=== Begin Enclosure ===

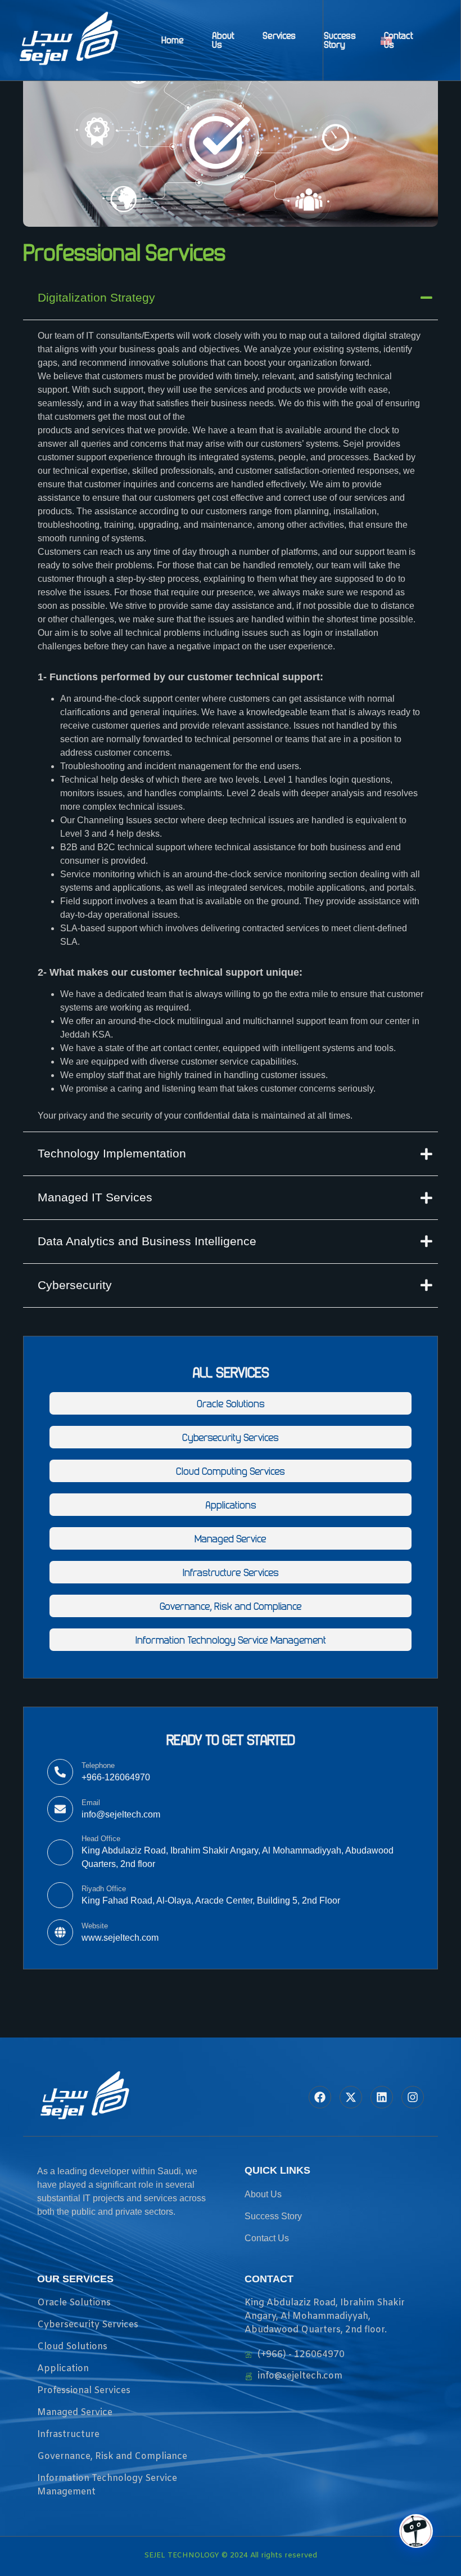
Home (172, 39)
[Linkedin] (381, 2097)
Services (279, 35)
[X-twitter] (351, 2097)
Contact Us (398, 40)
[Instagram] (412, 2097)
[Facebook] (320, 2097)
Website (95, 1926)
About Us (223, 40)
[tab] (230, 298)
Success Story (340, 40)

=== End Enclosure ===

> **Your objective**
Could you retype all the entries above exactly, without the pictures?

> **Answer section**
Home (172, 39)
[Linkedin] (381, 2097)
Services (279, 35)
[X-twitter] (351, 2097)
Contact Us (398, 40)
[Instagram] (412, 2097)
[Facebook] (320, 2097)
Website (95, 1926)
About Us (223, 40)
[tab] (230, 298)
Success Story (340, 40)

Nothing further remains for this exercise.